For Nighthawks

Published February 10, 2016

It could be argued that television is a form of art. The Sopranos, Mad Men, True Detective, Breaking Bad, and many other series sweeping the small screen in an era aptly dubbed television’s “The Golden Age” portray visual narratives in artful ways. But “art,” as one traditionally thinks of the word, is usually left to museums, galleries, and practitioners who shy—and even decry—deep associations with agents of fame and Hollywood. It is precisely these associations, or rather disassociations, that make the latest television program from Iceland so intriguing.
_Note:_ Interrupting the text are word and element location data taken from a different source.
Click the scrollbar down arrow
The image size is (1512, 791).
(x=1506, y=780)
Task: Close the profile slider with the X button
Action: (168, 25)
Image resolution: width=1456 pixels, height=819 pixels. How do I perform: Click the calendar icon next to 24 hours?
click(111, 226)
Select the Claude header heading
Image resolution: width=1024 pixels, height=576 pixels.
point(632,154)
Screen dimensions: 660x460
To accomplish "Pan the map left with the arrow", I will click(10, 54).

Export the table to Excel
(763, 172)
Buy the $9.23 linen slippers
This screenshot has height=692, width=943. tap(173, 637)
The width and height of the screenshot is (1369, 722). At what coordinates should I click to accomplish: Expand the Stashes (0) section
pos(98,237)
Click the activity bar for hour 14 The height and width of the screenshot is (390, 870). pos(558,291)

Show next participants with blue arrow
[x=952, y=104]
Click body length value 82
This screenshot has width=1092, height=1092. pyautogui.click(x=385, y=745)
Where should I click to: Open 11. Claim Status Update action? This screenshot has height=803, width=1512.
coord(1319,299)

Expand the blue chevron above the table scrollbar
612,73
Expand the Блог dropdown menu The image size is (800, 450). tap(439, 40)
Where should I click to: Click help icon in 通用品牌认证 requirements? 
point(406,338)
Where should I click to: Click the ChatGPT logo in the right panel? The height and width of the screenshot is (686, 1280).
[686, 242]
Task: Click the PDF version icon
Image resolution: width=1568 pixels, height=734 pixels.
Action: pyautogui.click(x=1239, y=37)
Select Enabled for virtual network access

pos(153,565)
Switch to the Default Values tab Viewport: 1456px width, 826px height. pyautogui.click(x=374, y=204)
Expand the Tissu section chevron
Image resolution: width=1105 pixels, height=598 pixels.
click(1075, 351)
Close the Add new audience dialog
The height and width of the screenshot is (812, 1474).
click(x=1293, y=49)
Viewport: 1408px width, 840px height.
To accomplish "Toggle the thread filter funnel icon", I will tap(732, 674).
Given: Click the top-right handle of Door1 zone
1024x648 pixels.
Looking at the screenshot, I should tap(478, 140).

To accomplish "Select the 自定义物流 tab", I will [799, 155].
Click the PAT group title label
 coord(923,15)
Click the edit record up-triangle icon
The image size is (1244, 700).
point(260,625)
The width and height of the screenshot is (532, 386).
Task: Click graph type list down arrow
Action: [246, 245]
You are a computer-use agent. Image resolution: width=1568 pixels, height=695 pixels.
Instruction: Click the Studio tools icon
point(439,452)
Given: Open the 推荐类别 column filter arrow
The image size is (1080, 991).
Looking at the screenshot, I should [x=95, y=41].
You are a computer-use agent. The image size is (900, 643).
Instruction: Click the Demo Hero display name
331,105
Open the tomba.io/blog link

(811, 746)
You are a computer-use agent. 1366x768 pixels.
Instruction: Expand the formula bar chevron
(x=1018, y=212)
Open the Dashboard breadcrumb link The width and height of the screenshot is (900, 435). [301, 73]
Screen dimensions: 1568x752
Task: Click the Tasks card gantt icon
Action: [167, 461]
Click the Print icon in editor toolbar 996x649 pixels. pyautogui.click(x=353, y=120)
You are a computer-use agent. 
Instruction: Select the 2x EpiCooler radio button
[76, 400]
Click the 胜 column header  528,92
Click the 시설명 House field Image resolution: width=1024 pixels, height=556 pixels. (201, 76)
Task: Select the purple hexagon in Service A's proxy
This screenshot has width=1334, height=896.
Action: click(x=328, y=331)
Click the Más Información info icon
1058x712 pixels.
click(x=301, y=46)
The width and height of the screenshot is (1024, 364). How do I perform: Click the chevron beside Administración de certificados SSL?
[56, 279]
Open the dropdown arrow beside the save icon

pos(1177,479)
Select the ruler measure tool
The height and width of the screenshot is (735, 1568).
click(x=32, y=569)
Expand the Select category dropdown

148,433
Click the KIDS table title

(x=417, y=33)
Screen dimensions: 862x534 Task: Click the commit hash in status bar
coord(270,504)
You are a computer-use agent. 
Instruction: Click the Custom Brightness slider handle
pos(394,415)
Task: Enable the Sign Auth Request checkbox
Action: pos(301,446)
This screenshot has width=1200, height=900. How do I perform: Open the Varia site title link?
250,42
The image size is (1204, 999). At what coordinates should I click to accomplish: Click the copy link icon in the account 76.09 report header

Night Transmissions, a public program streaming online internationally and airing on RÚV Icelandic National Television from 1:30am until 7:00am, now through February 22, showcases artworks by the foremost pioneers and current risk-takers in video art. “RÚV is equivalent to PBS in Iceland,” says Margot Norton, an associate curator at the New Museum, who curated this season’s Night Transmissions (the program first aired last year, but was not available to stream worldwide). The program, founded by sisters and Reykjavik art-mavens Edda Kristín and Ingibjörg Sigurjónsdóttir, could be categorized as a companion to public access television from the 1970s and ’80s, when Glenn O’Brien hosted “TV Party in New York,” or as Norton continues, Chris Burden aired late-night performance commercials in Los Angeles.

“There’s a whole history of artists using television as a platform that was done in the early ’70s, like Chris Burden,” Norton explains. “The only way to get themselves on television, apart from being connected to [a] network, was to buy airtime. Being a broke artist, Burden bought the least popular airtime possible, which was at 4:00 in the morning for 10-15 seconds.”

Given this history, it makes sense that when Night Transmissions premiered two nights ago, it was with a selection of Burden’s TV commercials. The programming will continue with 38 artists that work extensively with video, including Ragnar Kjartansson, Camille Henrot, Aida Ruilova, Carolee Schneemann, Agnieska Polska, Laure Prouvost, Zachary Drucker, and Cally Spooner. 

“Television is another body in the room,” Norton continues, “I love how it turns every living room in the country into an exhibition space and an intimate setting for experiencing art, and how different and powerful this experience is than seeing art in a gallery or museum.”